ブロック項目を追加するには、 ポイントとマークを期間の開始日付と終了日付に設定してから i bと打ちます。 このコマンドは、日誌ファイルの末尾を別のウィンドウに表示して、 ブロック項目指定を追加します。 そうしたら、日誌項目の残りの部分を打ち込みます。

周期的な日誌項目は、一定間隔で繰り返します。 これを作るには、開始日を選択してi cコマンドを使います。 このコマンドは、間隔を聞いてきます。 そうしたら、項目を挿入します。 以下のようになります。

%%(diary-cyclic 50 3 1 1990) つぎの投薬

この項目は1990年3月1日から始まり、50日ごとに適用されます。 `3 1 1990'はこの開始日を指定しています (ヨーロッパ形式を使っている場合は、月と日が入れ替わる。)

これら3つのコマンドはいずれも印付けされる項目を作成します。 印付け禁止項目を挿入する場合には、コマンドに数引数を指定します。 たとえば、C-u i aは、印付け禁止の記念日の項目を作ります。

日誌のS式項目をカレンダーに印付けするのは非常に時間がかかります。 なぜなら、カレンダーのウィンドウに見えているすべての日付について 1つ1つ調べる必要があるからです。 したがって、S式項目を登録する際にはできる限り(`&'を付けて) 印付け禁止の日誌項目にするのがよいでしょう。

S式項目の別の利用方法には、流動型日誌項目があります。 これは毎年定期に起きることがらを日数や週数や月数のオフセットで表したものです。 これはcronプログラムが解釈するcrontabの項目と互換性があります。 以下は、毎年11月の最終木曜日に印付け禁止の流動型日誌項目を指定する例です。

&%%(diary-float 11 4 -1) アメリカの感謝祭

この11は11月を表し、4は木曜(日曜を0として週の4番目の日)を表します。 -1は『最後』を表します (1は『最初』、2は『2番目『、-2は『最後の1つまえ』などなど)。 月の指定は1個の月でも月のリストでもかまいません。 たとえば、上の11を`'(1 2 3)'に変更すると、 1月、2月、3月の最終木曜日に適用する項目になります。 月の指定がtならば、すべての月に適用されます。
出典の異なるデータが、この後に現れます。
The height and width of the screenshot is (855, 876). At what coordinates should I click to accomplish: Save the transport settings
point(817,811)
もっとも一般的には、 日誌のS式項目は適用する日付を決定するために、どんな計算でもできます。 See section `S式項目と装飾日誌表示' in Emacs Lisp リファレンスマニュアル

約束

日誌項目に約束が入っていて、 Emacsが認識可能な形で時刻が指定されている場合には、 その予定の何分かまえに「約束がありますよ。」と警告を出す機能があります。 Emacsはモード行に約束がある旨の警告メッセージを表示します。
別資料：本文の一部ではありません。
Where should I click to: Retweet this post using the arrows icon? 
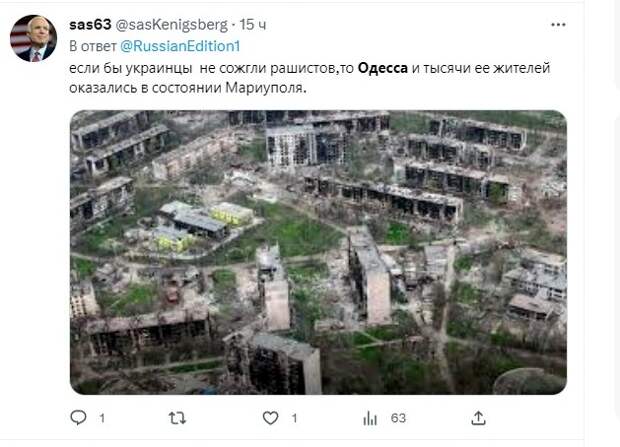pos(177,418)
約束の警告表示を行わせるには、 まずEmacsの時刻表示機能をオンにする必要があります。 M-x display-time(see section モード行)と打ちます。 さらに、関数appt-make-listを以下のようにして diary-hookに追加する必要があります。

(add-hook 'diary-hook 'appt-make-list)

個人の`.emacs'ファイルに以下のテキストを追加すれば、 これまでのことを行えます。

(display-time)
(add-hook 'diary-hook 'appt-make-list)
(diary 0)

このように準備しておくと、(カレンダーのウィンドウでdコマンドを使うか、 M-x diaryコマンドを使うかして) 日誌を表示したときに、Emacsが認識できる時刻指定のある約束をすべて取り込み、 それらのおのおのについて指定された時刻よりも少しまえに警告を表示します。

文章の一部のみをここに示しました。